比色皿的选择、鉴别与使用注意事项

光谱分析中常会用到比色皿进行定量和定性分析。我们都知道比色皿清洗不干净会导致结果产生误差，但是很多人不清楚如果比色皿选择不当也会对实验造成影响。所以不管是选择还是使用比色皿都是有一定要求的。

比色皿的分类：

按使用的波长范围大致可分为玻璃比色皿（可见光）和石英比色皿（紫外光）。玻璃比色皿对紫外线几乎全部吸收，吸光度非常大。而石英比色皿的吸光度则小得多。所以在紫外光区用石英比色皿，不过在可见光区既可以用石英比色皿又可以用玻璃比色皿，一般用玻璃比色皿。

比色皿的光程选择：

比色皿的光程指的是比色皿的内壁间距，一般常用的有0.5、1、2、3、5cm，光程会对样品的吸光值产生影响，所以具体选择哪种光程的比色皿，需要根据样品的吸光度来定。当比色液的颜色较淡时，选用光程长度较大的如：2cm、3cm比色皿；当比色液的颜色较深时，应选用光程长度较小的如，0.5cm、1cm比色皿。

如何分辨玻璃和石英比色皿：

紫外区的定义为190-400nm，石英比色皿可用于190-900nm，玻璃比色皿用于360-900nm，紫外区的一定要用石英比色皿，并且使用紫外/可见分光光度计，否则低波长段不能分析。一般情况下用眼睛是不能分辨石英比色皿和玻璃比色皿的，但在物理性质上，两者的硬度差别很大，石英比色皿比玻璃比色皿硬度大几十倍。此外，石英比色皿上有一个Q字样(quartz石英)，而玻璃的上面有一个G字样(glass玻璃)，通过字样标记可以直接分辨这两种比色皿。不过市面上卖的比色皿并不是全有标记，这种情况下，可在紫外波长下检测空比色皿的吸光度，玻璃的吸光度要比石英的大。

使用注意事项：

比色皿一般为长方体，其底面及两侧面为磨毛玻璃，另两面为光学玻璃制成的透光面采在使用时应注意以下几点：

1.拿取比色皿时，只能用手指接触两侧的毛玻璃，避免接触光学面。光学面如有残液可先用滤纸轻轻吸附，然后再用镜头纸或丝绸擦拭。同时，注意轻拿轻放，防止外力对比色皿的影响，产生应力后破损。

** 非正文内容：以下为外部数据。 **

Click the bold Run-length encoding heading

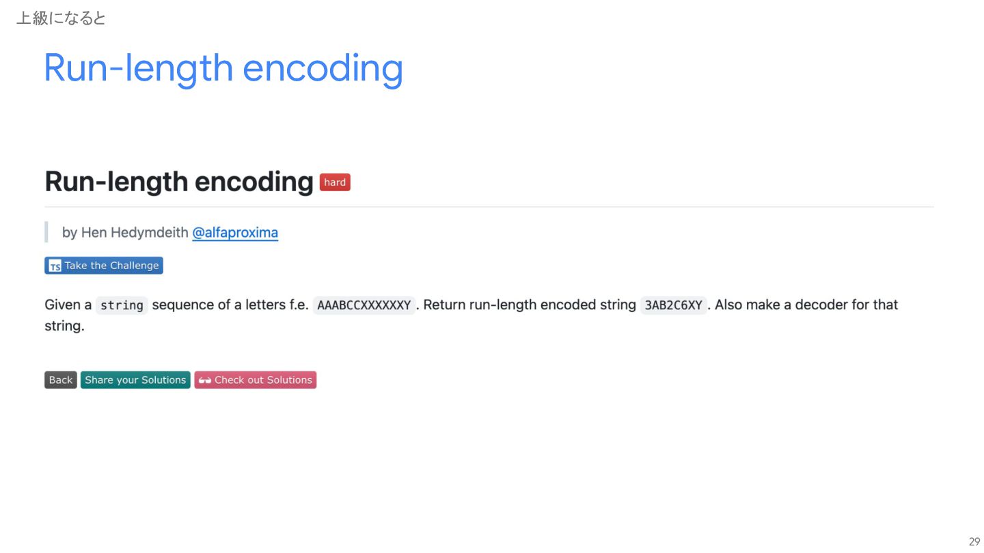[x=179, y=182]
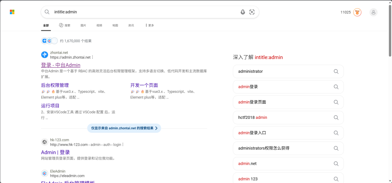This screenshot has height=183, width=392.
Task: Click search icon beside hctf2018 admin
Action: click(x=336, y=117)
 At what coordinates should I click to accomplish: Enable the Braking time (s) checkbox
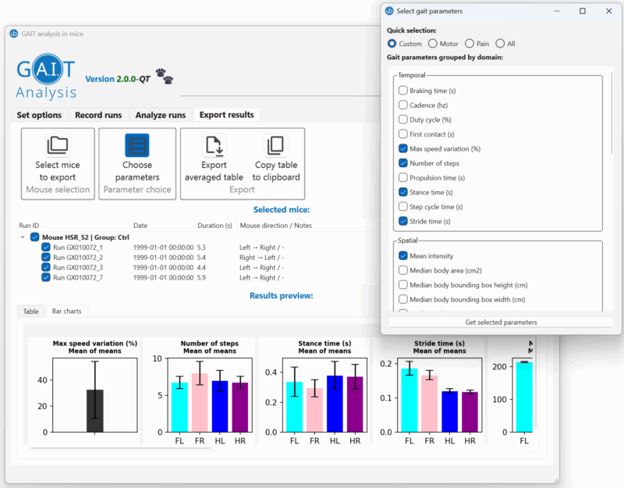[403, 91]
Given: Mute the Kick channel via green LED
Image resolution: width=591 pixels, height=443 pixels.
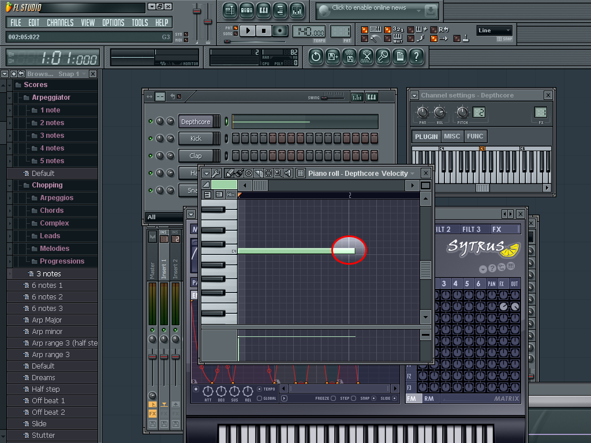Looking at the screenshot, I should point(151,138).
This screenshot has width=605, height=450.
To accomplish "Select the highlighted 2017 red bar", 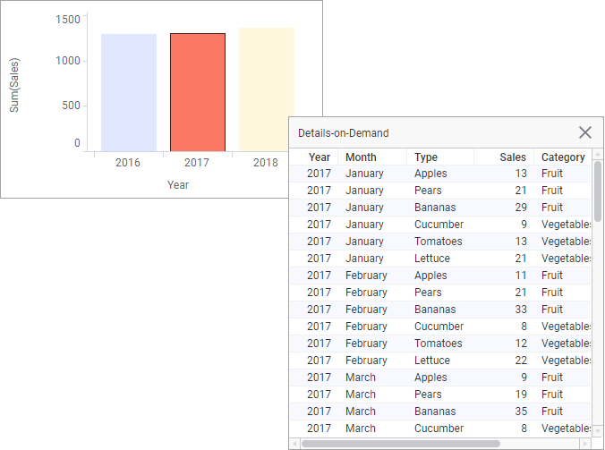I will 198,92.
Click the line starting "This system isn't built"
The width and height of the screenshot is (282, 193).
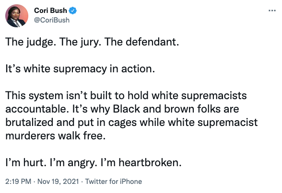[x=126, y=95]
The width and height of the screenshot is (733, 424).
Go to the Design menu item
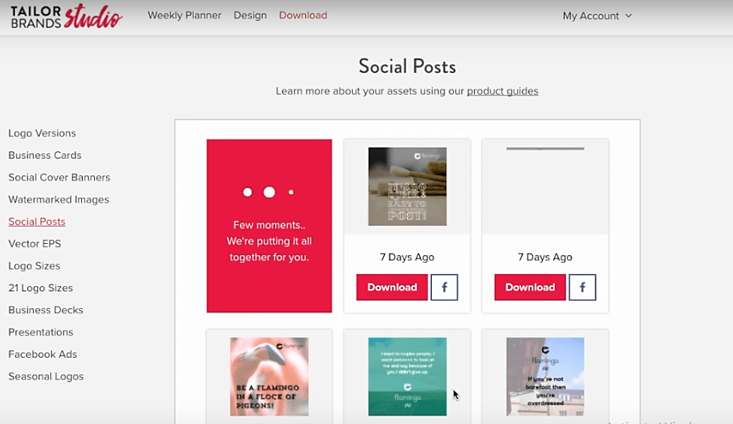pos(250,15)
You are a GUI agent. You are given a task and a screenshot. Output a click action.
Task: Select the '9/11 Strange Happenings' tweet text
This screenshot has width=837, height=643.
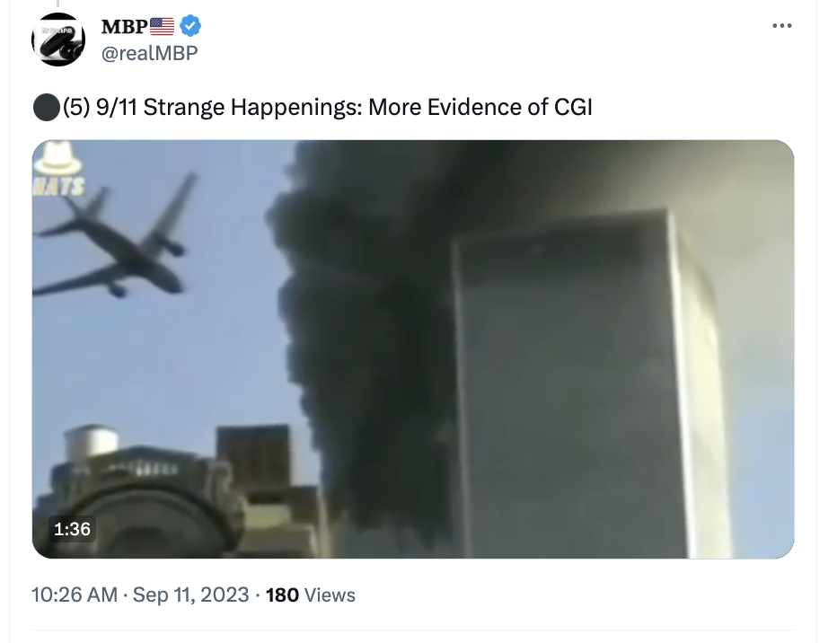click(230, 107)
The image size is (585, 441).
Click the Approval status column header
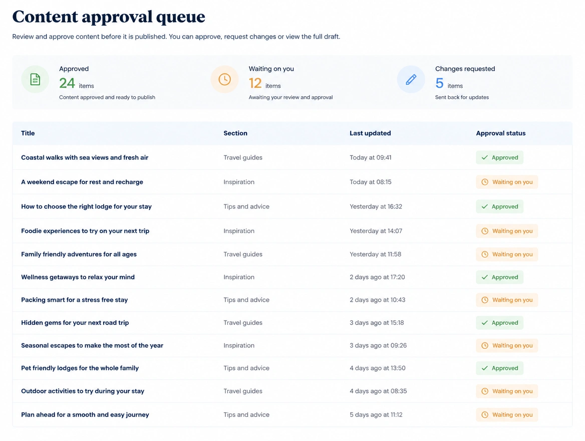[501, 133]
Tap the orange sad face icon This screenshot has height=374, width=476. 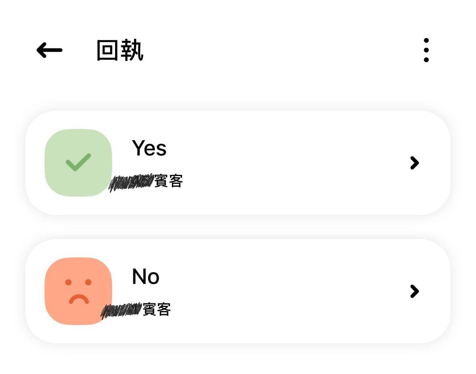78,291
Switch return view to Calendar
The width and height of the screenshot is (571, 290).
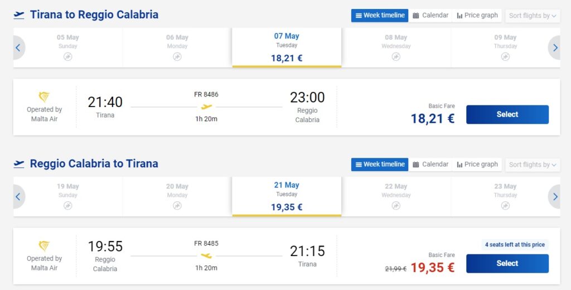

2.凡含有腐蚀玻璃的物质的溶液，不得长期盛放在比色皿中。

3.不能将比色皿放在火焰或电炉上进行加热或干燥箱内烘烤。

4.当发现比色皿里面被污染后，应用无水乙醇清洗，及时擦拭干净。

5.不得将比色皿的透光面与硬物或脏物接触。盛装溶液时，高度为比色皿的2/3处即可。

比色皿的洗涤方法：

选择比色皿洗涤液的原则是去污效果好，不损坏比色皿，同时又不影响测定。通常情况用水洗即可。如果无法用水洗净，比如测定溶液是酸，就用弱碱溶液洗；要是测定溶液是碱，就用弱酸溶液洗，要是测定溶液是有机物质，就用有机溶剂，比如酒精等溶液洗。

比色皿的校正方法：

将纯净的蒸馏水注入比色皿中，把其中吸收最小的比色皿的吸光度置为零，并以此为基准，测出其它比色皿的相对吸光度。测定比色液时，应将其吸光度减去比色皿的吸光度。同一组比色皿相互间的差异应小于测定误差，在测定同一溶液时，吸光度差值应小于0.5％，否则应对差值进行校正。

比色皿的光程校正：

校正时可将吸光度约为0.4的溶液分别注入校正皿和具有准确光程长度的标准比色皿中，测定吸光度。以标准比色皿的吸光度为1.00，求出校正比色皿吸光度的相对值作为该比色皿的校正系数。测定比色液时，可将所测得的吸光度乘以该皿的校正系数以得到实际吸光度值。